Computational predictions of receptor proteins-glycans interactions triggering plant immunity

Plants have a robust immune system that comprise a set of Pattern Recognition Receptors (PRRs) that trigger immune response and disease resistance upon recognition of "non-self" ligands derived from microorganisms (Microbe-Associated Molecular Patterns, MAMPs) or plant “self” ligands released upon infection (Damage-Associated Molecular Patterns, DAMPs). Among these MAMPs/DAMPs are some carbohydrate-based structures (glycoligands) that are derived from the cell wall of microbial and plant cells. About half of the vast number of plant PRRs could potentially bind glycoligands, based on the predicted structure of PRRs extracellular ectodomains (ECDs) that bind MAMPs / DAMPs. Despite this prediction, only a handful of plant PRR/glycan pairs have been determined so far. To progress in the discovery of novel PRR/glycan pairs, researchers from Molina lab, at the Center of Plant Biotechnology and Genomics (CBGP, UPM-INIA), in collaboration with the group of Julia Santiago (Lausanne University), have developed a computational pipeline that might accelerate the discovery of protein-glycan interactions and provide information on immune processes activated by glycoligands in plants. This novel pipeline is based on docking and molecular dynamics computational methods, but it is designed to avoid most of the heavy computing requirements and the challenging parameterization and configuration typically required. In the article by Irene de Hierro et al. recently published in The Plant Journal, the authors describe this novel computational methodology and also validate it with PRRs of the LysM family of Arabidopsis, that are involved in the activation of the immune response triggered by some glycans, like hesaccharides from fungal chitin and laminarin glycans.
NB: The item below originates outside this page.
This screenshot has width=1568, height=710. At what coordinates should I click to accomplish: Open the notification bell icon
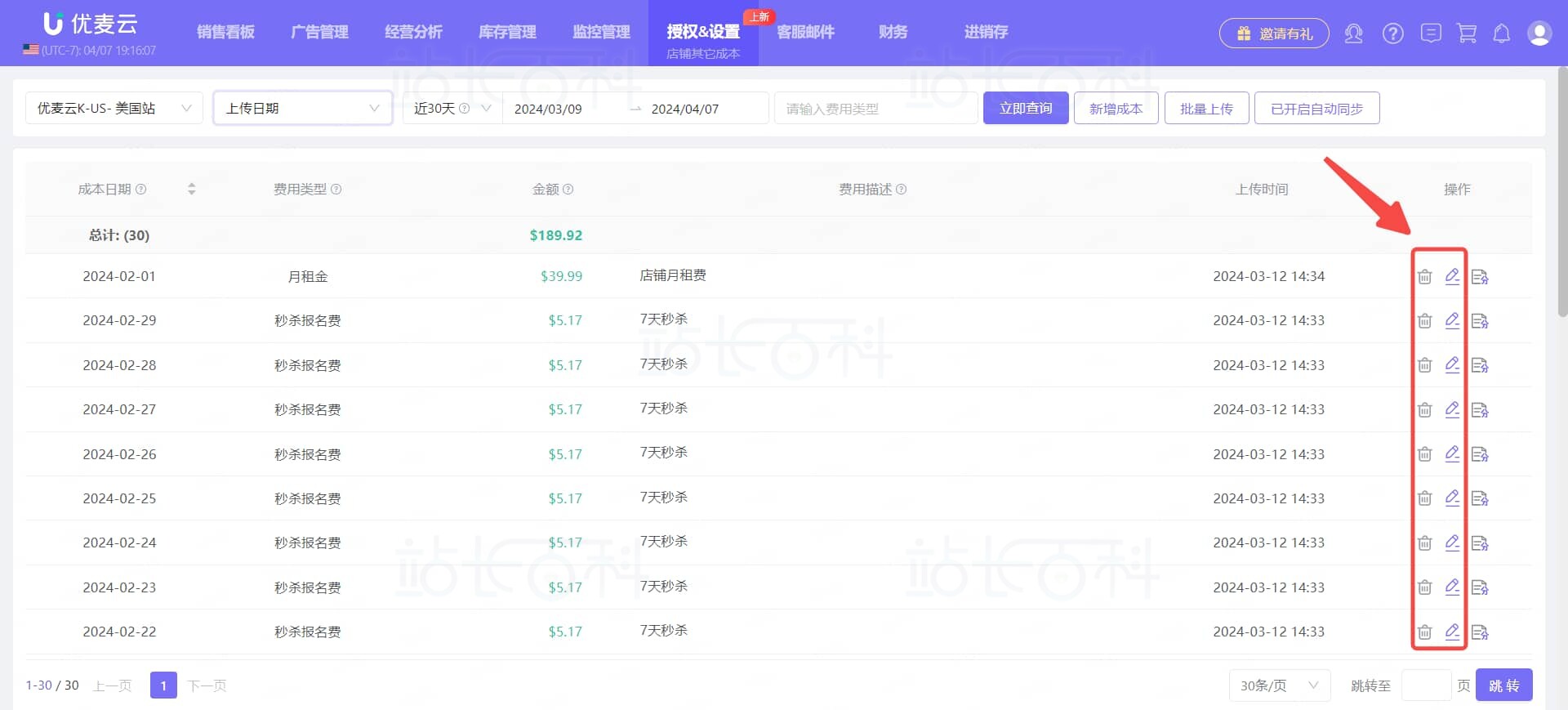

The computational LysM/glycan binding predictions obtained were experimentally validated by in vitro ECD/glycan binding experiments using Isothermal Titration Calorimetry and by in vivo analyses of the immune responses triggered in Arabidopsis wild-type and LysM mutants by these glycoligands. The computational predictive glycans/PRRs binding method described in the article might accelerate protein-glycan binding discovery and provide information on plant immune responses. The identified glycoligands and PRRs will be used to develop more sustainable crop protection strategies by replacing chemical pesticides for this novel generation of biological immunomodulators enhance that enhance crops disease resistance.